**Material to process:**
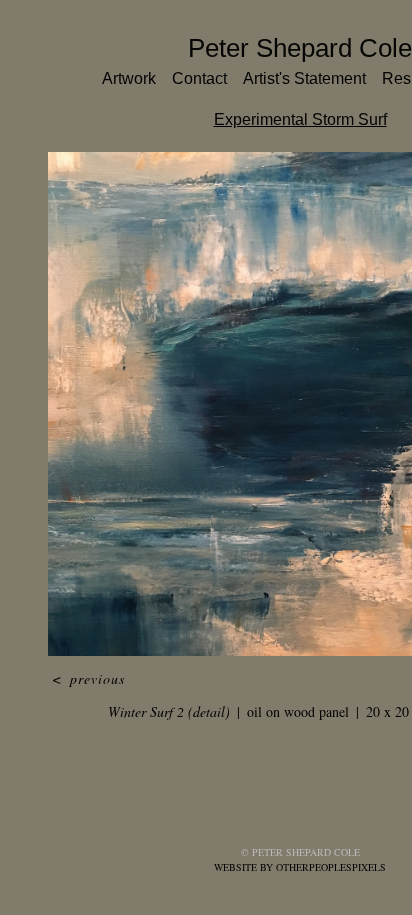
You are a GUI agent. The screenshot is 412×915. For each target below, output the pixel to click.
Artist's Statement (304, 78)
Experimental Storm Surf (300, 119)
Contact (199, 78)
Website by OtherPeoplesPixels (300, 867)
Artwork (129, 78)
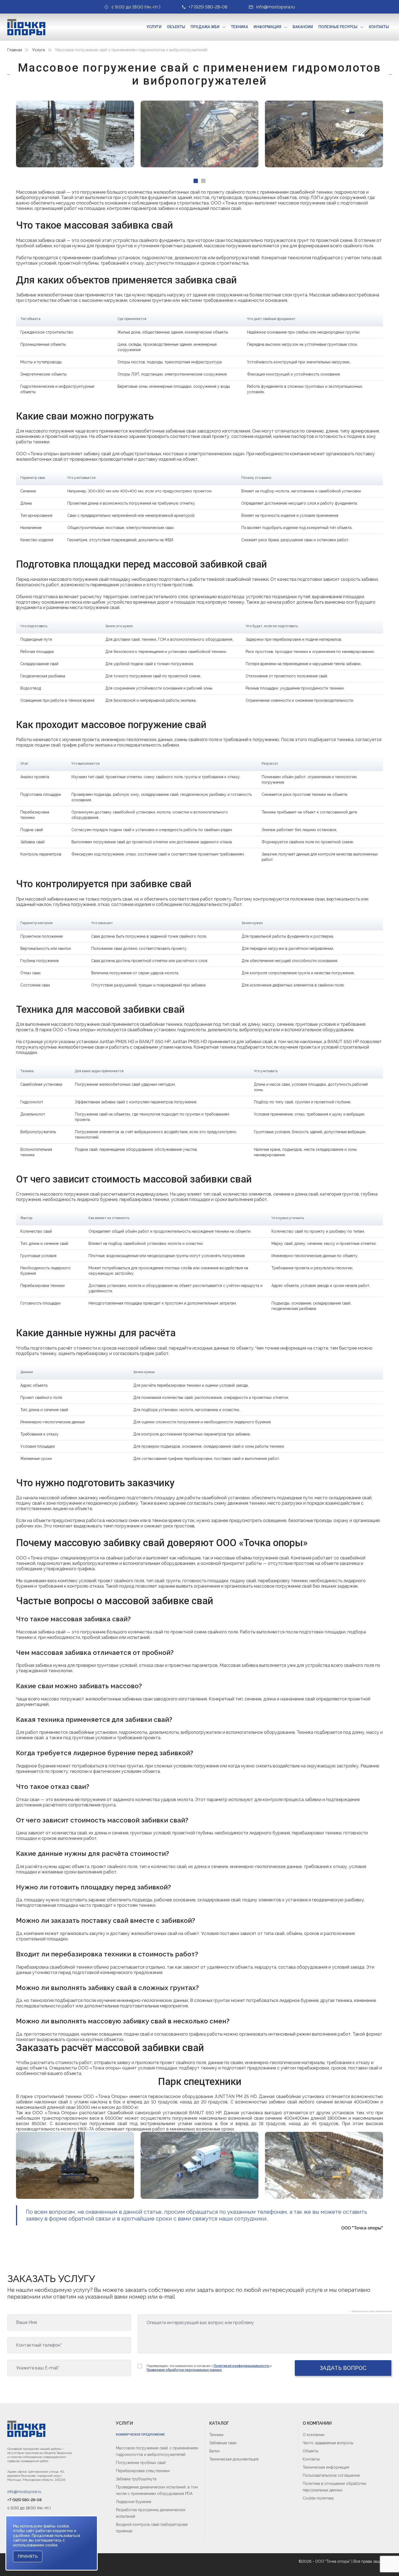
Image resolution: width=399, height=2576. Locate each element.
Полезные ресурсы (337, 27)
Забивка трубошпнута (136, 2479)
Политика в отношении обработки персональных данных (334, 2486)
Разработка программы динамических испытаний (150, 2513)
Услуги (154, 27)
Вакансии (303, 27)
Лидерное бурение (133, 2502)
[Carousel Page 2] (203, 181)
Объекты (176, 27)
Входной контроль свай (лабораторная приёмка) (152, 2527)
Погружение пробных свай (141, 2462)
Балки (214, 2451)
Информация (267, 27)
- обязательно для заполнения (370, 2311)
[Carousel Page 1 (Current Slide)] (196, 181)
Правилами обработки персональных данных (184, 2370)
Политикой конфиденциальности (242, 2366)
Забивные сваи (222, 2443)
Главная (14, 50)
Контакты (379, 27)
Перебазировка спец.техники (143, 2471)
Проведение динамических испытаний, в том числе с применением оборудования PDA (157, 2490)
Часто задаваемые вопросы (328, 2443)
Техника (239, 27)
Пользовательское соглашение (331, 2475)
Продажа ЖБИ (205, 27)
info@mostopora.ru (24, 2492)
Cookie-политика (318, 2498)
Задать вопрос (343, 2368)
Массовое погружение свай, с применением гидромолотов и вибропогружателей (157, 2451)
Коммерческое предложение (140, 2434)
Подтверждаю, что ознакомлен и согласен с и (209, 2368)
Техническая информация (326, 2467)
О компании (313, 2435)
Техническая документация (233, 2459)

**What is being asked:** Report how many lines in the listing include the word "обработки". Give nothing but the count.

**Expected answer:** 2